In an apparatus according to another embodiment, it is easy to determine
under how many layers of the knitted material the counter-electrode is
laid in the roll.
In this case, according to another embodiment, the end of the knitted piece
can be positioned very precisely in the immediate vicinity of the fixing
device, taking into consideration fluctuations of length of the knitted
piece.
In an apparatus according to another embodiment, with this fine positioning
of the end of the knitted piece, the radius of the knitted roll is
automatically taken into consideration in the determination of the
residual angle of rotation for the drive operating on the winding mandrel.
The invention will be described in detail hereafter by means of
embodiments, referring to the drawings, in which:
FIG. 1 is a diagrammatic plan view of a machine for producing all-metal
spring cushions;
FIG. 2 is a cross-section through a winding station of the machine
illustrated in FIG. 1.

--- Material provided ---
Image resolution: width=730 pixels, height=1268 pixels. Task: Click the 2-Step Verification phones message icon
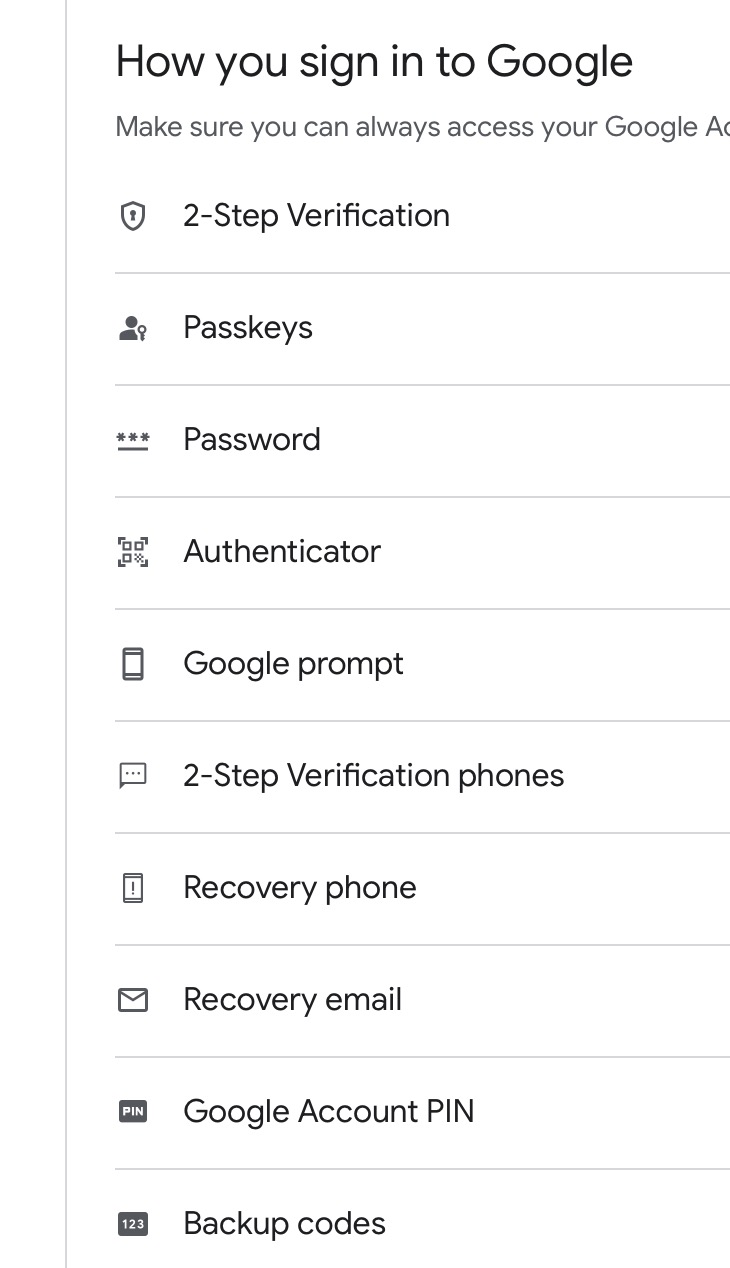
...
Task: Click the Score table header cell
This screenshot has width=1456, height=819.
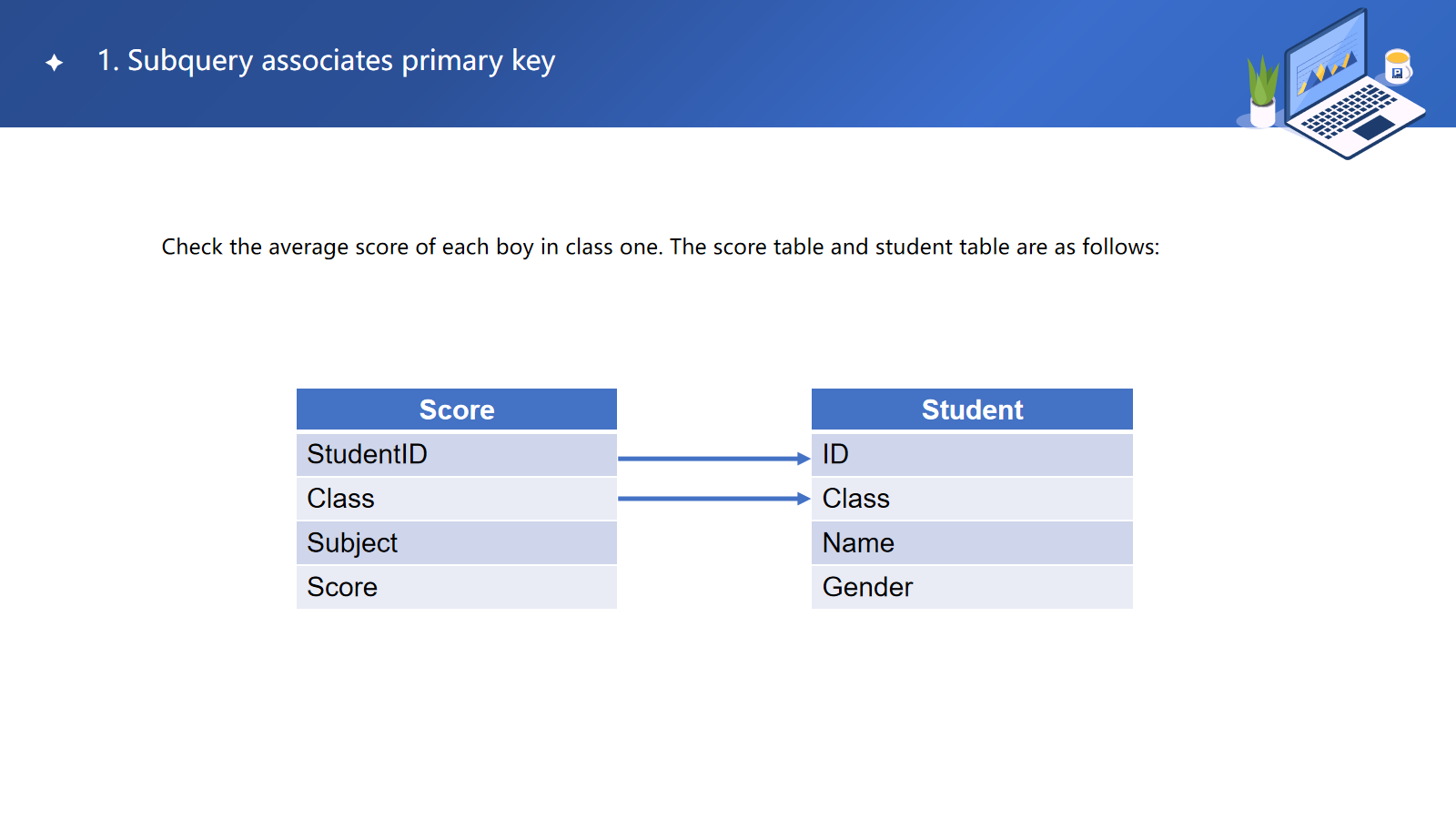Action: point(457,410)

--- Aim 1 ---
In the winding apparatus excerpt, what does FIG. 2 show?
--- Aim 2 ---
Continue the winding apparatus excerpt from its final sentence onward.
The records can be set aside; nothing here depends on them.

--- Exercise output 1 ---
A cross-section through a winding station of the machine illustrated in FIG. 1.

--- Exercise output 2 ---
FIG. 3 is an axial section through the winding station according to FIG. 2
along the section line III--III therein;
FIGS. 4 and 5 are sectional views similar to FIG. 2, in which the last two
stages of the winding process are illustrated;
FIG. 6 is a block circuit diagram of a control device for the winding
station of the machine according to FIG. 1;
FIG. 7 is a longitudinal section through the main parts of a pressing
station of the machine illustrated in FIG. 1;
FIG. 8 is a longitudinal section through a combined winding/pressing
station; and
FIG. 9 is an axial plan view of the end of the winding mandrel at the
driving side, of the combined station according to FIG. 8 and a transverse
half section through the working section of the winding mandrel.
In FIG. 1, the reference numeral 10 designates a machine bed, which
supports a winding station designated generally by the reference numeral
12, in which, in practice goffered knitted pieces of spring wire having a
length of 1 to 2 meters are wound to form a knitted roll with a diameter
of for example 4 centimeters and a height of for example 5 centimeters and
the end of the knitted piece is attached to the roll by microwelds.
Winding sleeves 14, in which this winding and closing of the knitted roll
takes place in a manner described in detail hereafter, are fastened to
arms 16 of a stepping table 18 designated generally by the reference
numeral 18, which can be moved by a drive 20 in steps of 90.degree. about
a horizontal axis.
The machine bed 10 furthermore supports a pressing station designated
generally by the reference numeral 22, which is located opposite the
winding station 12 with respect to the axis of the stepping table 18 and
in which the knitted roll is compressed axially to form a spring cushion,
whereof the height amounts to approximately half the initial height of the
roll.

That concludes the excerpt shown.